I stayed silent while my travelling companion returned from stacking chairs in front of the door. "My name's Vurle. I didn't get to say it earlier, got a little wrapped up in things."  
I closed my eyes and took a deep breath. Here's to hoping this doesn't count as blasphemy or anything.  
"I don't know if I have a name, but last person to address me called me Valeth."  
"Like that poet from way back when? Its as good a name as any. Anyway, glad to meet someone not covered in scales and wantin for flesh around here." He smiled, pouring himself a shot of aged whiskey from a bottle in a hidden compartment behind the bar. He looked down at the bottle and offered to pour me a shot.  
"No thanks, booze and archery don't really mix well." It was true, even if they weren't my memories I recalled many drunk archers managing to shoot their allies, sometimes even themselves.  
"Suit yourself." he knocked the drink back nonchalantly and shook his head, "So what're a couple a desert dwellers doin all the way out here? Trade doesn't route through here for another few months."   
"Passage." Vurle interrupted. "We're supposed to be going to Alma."  
"Oh, now thats a whole other can o' worms there. Sea's rough today and shes lookin like she won't calm down. Plus I'm not too keen on leavin my town like this, overrun with fishmen and all." I dug through my pockets and showed him the little charm the count gave to me, his reaction was unexpected, but not unwelcome. He closed his eyes somberly and nodded. "Well if you're with him... I suppose that gives us a choice. We can either hunt 'em all down or steal Tariahel's old cruiser and set sail. Personally, I could go for either so its up to you two."  

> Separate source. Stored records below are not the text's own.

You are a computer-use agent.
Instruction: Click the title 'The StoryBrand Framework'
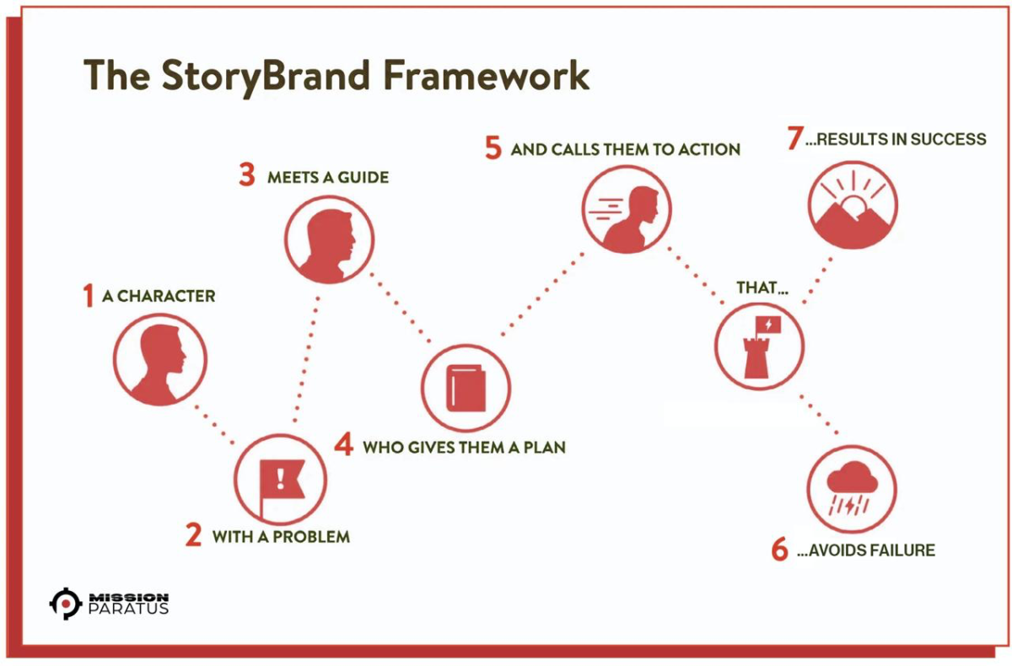336,76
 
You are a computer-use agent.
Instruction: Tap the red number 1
88,296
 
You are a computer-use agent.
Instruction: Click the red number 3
247,177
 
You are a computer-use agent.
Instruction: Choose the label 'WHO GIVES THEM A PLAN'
464,447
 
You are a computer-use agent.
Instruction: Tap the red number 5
493,149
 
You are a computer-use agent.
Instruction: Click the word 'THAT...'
762,287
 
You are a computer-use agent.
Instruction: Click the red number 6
780,551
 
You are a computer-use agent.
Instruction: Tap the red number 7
794,139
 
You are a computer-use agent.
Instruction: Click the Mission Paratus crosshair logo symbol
65,603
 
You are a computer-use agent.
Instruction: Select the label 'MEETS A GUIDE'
328,178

I mulled it over for a little bit, turning the dainty silver chain of the count's charm in my hands. I did have a date with destiny, so to speak. But what if there was someone else here? What if they're holed up like Rasmus but don't have access to a weaponized wood chipper? Do we really stand a chance in hell against massive flesh-eating deep creatures that take THAT much to kill? The more I thought on it the more making a mad dash to the harbour sounded like a good idea, but It'd weigh heavy on my heart if I let more honest people be slaughtered like cornered boar.  
I didn't know how much time I had to reach Alma, nor did I know what had to be done when I got there. All I knew was that it was waiting. For me. For me and the comet. I turned to my companion to ask what he thought of the situation.  
"Vurle?"  
"I'd have no shame fleeing. Doesn't seem like there's much town left to save." he quickly peeked over the bar to the barricaded front door "Besides, who would find out? By the time anyone else comes to this shanty town these... creatures will have cleared out. No food, no fish."  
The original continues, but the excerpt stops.